"""

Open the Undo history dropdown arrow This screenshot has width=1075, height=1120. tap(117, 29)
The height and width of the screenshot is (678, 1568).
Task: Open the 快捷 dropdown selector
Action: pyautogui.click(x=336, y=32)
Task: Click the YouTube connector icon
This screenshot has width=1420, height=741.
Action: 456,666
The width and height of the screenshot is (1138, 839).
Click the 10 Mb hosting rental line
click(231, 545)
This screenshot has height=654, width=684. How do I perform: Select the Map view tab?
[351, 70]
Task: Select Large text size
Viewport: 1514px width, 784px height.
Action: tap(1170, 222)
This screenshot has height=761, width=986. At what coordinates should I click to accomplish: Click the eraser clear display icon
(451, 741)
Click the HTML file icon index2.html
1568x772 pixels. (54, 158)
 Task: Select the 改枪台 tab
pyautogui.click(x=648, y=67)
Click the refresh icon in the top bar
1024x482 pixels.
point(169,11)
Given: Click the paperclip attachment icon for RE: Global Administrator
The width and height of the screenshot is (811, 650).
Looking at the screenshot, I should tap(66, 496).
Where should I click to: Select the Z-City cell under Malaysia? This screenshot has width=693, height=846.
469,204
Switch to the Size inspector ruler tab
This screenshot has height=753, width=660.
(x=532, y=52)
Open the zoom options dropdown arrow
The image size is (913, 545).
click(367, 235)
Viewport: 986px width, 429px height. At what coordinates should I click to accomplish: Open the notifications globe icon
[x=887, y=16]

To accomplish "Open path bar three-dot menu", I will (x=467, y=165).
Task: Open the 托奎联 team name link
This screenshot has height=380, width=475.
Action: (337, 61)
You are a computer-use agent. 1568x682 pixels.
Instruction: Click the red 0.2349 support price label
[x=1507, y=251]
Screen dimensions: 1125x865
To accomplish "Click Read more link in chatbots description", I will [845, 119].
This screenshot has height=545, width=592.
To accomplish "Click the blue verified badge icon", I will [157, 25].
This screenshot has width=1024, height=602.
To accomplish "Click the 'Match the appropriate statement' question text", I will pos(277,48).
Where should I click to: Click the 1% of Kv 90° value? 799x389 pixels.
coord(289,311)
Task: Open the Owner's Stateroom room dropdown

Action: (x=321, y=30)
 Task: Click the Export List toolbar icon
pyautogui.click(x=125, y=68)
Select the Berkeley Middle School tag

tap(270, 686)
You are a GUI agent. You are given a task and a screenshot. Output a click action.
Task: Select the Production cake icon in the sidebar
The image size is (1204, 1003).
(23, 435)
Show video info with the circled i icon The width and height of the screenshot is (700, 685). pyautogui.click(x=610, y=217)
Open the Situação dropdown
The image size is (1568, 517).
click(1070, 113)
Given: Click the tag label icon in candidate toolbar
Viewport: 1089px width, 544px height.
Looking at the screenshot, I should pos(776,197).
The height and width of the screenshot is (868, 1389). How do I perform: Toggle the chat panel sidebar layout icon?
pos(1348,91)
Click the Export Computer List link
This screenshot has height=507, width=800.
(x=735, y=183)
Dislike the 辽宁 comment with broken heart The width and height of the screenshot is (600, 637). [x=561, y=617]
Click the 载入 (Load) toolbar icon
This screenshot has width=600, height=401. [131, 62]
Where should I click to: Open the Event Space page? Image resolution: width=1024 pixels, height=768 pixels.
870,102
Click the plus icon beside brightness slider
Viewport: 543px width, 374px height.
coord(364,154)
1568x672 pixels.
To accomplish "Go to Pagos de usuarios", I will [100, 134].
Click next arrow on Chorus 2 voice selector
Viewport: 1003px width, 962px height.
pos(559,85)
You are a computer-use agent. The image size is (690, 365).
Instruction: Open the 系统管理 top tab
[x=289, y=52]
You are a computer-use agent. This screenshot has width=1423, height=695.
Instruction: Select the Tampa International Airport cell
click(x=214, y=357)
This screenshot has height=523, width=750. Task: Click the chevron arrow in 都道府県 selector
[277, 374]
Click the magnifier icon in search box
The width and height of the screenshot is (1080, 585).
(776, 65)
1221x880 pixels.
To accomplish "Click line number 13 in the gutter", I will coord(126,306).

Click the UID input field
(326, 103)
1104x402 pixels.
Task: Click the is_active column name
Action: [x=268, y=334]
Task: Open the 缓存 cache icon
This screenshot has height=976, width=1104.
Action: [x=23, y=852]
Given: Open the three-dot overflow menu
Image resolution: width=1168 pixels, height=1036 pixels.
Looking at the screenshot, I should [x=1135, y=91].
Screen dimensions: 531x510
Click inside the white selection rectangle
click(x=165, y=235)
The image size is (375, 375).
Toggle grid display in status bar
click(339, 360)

"""

Brief: Put every line of the items above into a Markdown table with the columns Row and Item line, numbering the rows and leaving out blank lines.

Reply to the task:
| Row | Item line |
|---|---|
| 1 | Open the Undo history dropdown arrow This screenshot has width=1075, height=1120. tap(117, 29) |
| 2 | The height and width of the screenshot is (678, 1568). |
| 3 | Task: Open the 快捷 dropdown selector |
| 4 | Action: pyautogui.click(x=336, y=32) |
| 5 | Task: Click the YouTube connector icon |
| 6 | This screenshot has width=1420, height=741. |
| 7 | Action: 456,666 |
| 8 | The width and height of the screenshot is (1138, 839). |
| 9 | Click the 10 Mb hosting rental line |
| 10 | click(231, 545) |
| 11 | This screenshot has height=654, width=684. How do I perform: Select the Map view tab? |
| 12 | [351, 70] |
| 13 | Task: Select Large text size |
| 14 | Viewport: 1514px width, 784px height. |
| 15 | Action: tap(1170, 222) |
| 16 | This screenshot has height=761, width=986. At what coordinates should I click to accomplish: Click the eraser clear display icon |
| 17 | (451, 741) |
| 18 | Click the HTML file icon index2.html |
| 19 | 1568x772 pixels. (54, 158) |
| 20 |  Task: Select the 改枪台 tab |
| 21 | pyautogui.click(x=648, y=67) |
| 22 | Click the refresh icon in the top bar |
| 23 | 1024x482 pixels. |
| 24 | point(169,11) |
| 25 | Given: Click the paperclip attachment icon for RE: Global Administrator |
| 26 | The width and height of the screenshot is (811, 650). |
| 27 | Looking at the screenshot, I should tap(66, 496). |
| 28 | Where should I click to: Select the Z-City cell under Malaysia? This screenshot has width=693, height=846. |
| 29 | 469,204 |
| 30 | Switch to the Size inspector ruler tab |
| 31 | This screenshot has height=753, width=660. |
| 32 | (x=532, y=52) |
| 33 | Open the zoom options dropdown arrow |
| 34 | The image size is (913, 545). |
| 35 | click(367, 235) |
| 36 | Viewport: 986px width, 429px height. At what coordinates should I click to accomplish: Open the notifications globe icon |
| 37 | [x=887, y=16] |
| 38 | To accomplish "Open path bar three-dot menu", I will (x=467, y=165). |
| 39 | Task: Open the 托奎联 team name link |
| 40 | This screenshot has height=380, width=475. |
| 41 | Action: (337, 61) |
| 42 | You are a computer-use agent. 1568x682 pixels. |
| 43 | Instruction: Click the red 0.2349 support price label |
| 44 | [x=1507, y=251] |
| 45 | Screen dimensions: 1125x865 |
| 46 | To accomplish "Click Read more link in chatbots description", I will [845, 119]. |
| 47 | This screenshot has height=545, width=592. |
| 48 | To accomplish "Click the blue verified badge icon", I will [157, 25]. |
| 49 | This screenshot has width=1024, height=602. |
| 50 | To accomplish "Click the 'Match the appropriate statement' question text", I will pos(277,48). |
| 51 | Where should I click to: Click the 1% of Kv 90° value? 799x389 pixels. |
| 52 | coord(289,311) |
| 53 | Task: Open the Owner's Stateroom room dropdown |
| 54 | Action: (x=321, y=30) |
| 55 |  Task: Click the Export List toolbar icon |
| 56 | pyautogui.click(x=125, y=68) |
| 57 | Select the Berkeley Middle School tag |
| 58 | tap(270, 686) |
| 59 | You are a GUI agent. You are given a task and a screenshot. Output a click action. |
| 60 | Task: Select the Production cake icon in the sidebar |
| 61 | The image size is (1204, 1003). |
| 62 | (23, 435) |
| 63 | Show video info with the circled i icon The width and height of the screenshot is (700, 685). pyautogui.click(x=610, y=217) |
| 64 | Open the Situação dropdown |
| 65 | The image size is (1568, 517). |
| 66 | click(1070, 113) |
| 67 | Given: Click the tag label icon in candidate toolbar |
| 68 | Viewport: 1089px width, 544px height. |
| 69 | Looking at the screenshot, I should pos(776,197). |
| 70 | The height and width of the screenshot is (868, 1389). How do I perform: Toggle the chat panel sidebar layout icon? |
| 71 | pos(1348,91) |
| 72 | Click the Export Computer List link |
| 73 | This screenshot has height=507, width=800. |
| 74 | (x=735, y=183) |
| 75 | Dislike the 辽宁 comment with broken heart The width and height of the screenshot is (600, 637). [x=561, y=617] |
| 76 | Click the 载入 (Load) toolbar icon |
| 77 | This screenshot has width=600, height=401. [131, 62] |
| 78 | Where should I click to: Open the Event Space page? Image resolution: width=1024 pixels, height=768 pixels. |
| 79 | 870,102 |
| 80 | Click the plus icon beside brightness slider |
| 81 | Viewport: 543px width, 374px height. |
| 82 | coord(364,154) |
| 83 | 1568x672 pixels. |
| 84 | To accomplish "Go to Pagos de usuarios", I will [100, 134]. |
| 85 | Click next arrow on Chorus 2 voice selector |
| 86 | Viewport: 1003px width, 962px height. |
| 87 | pos(559,85) |
| 88 | You are a computer-use agent. The image size is (690, 365). |
| 89 | Instruction: Open the 系统管理 top tab |
| 90 | [x=289, y=52] |
| 91 | You are a computer-use agent. This screenshot has width=1423, height=695. |
| 92 | Instruction: Select the Tampa International Airport cell |
| 93 | click(x=214, y=357) |
| 94 | This screenshot has height=523, width=750. Task: Click the chevron arrow in 都道府県 selector |
| 95 | [277, 374] |
| 96 | Click the magnifier icon in search box |
| 97 | The width and height of the screenshot is (1080, 585). |
| 98 | (776, 65) |
| 99 | 1221x880 pixels. |
| 100 | To accomplish "Click line number 13 in the gutter", I will coord(126,306). |
| 101 | Click the UID input field |
| 102 | (326, 103) |
| 103 | 1104x402 pixels. |
| 104 | Task: Click the is_active column name |
| 105 | Action: [x=268, y=334] |
| 106 | Task: Open the 缓存 cache icon |
| 107 | This screenshot has height=976, width=1104. |
| 108 | Action: [x=23, y=852] |
| 109 | Given: Open the three-dot overflow menu |
| 110 | Image resolution: width=1168 pixels, height=1036 pixels. |
| 111 | Looking at the screenshot, I should [x=1135, y=91]. |
| 112 | Screen dimensions: 531x510 |
| 113 | Click inside the white selection rectangle |
| 114 | click(x=165, y=235) |
| 115 | The image size is (375, 375). |
| 116 | Toggle grid display in status bar |
| 117 | click(339, 360) |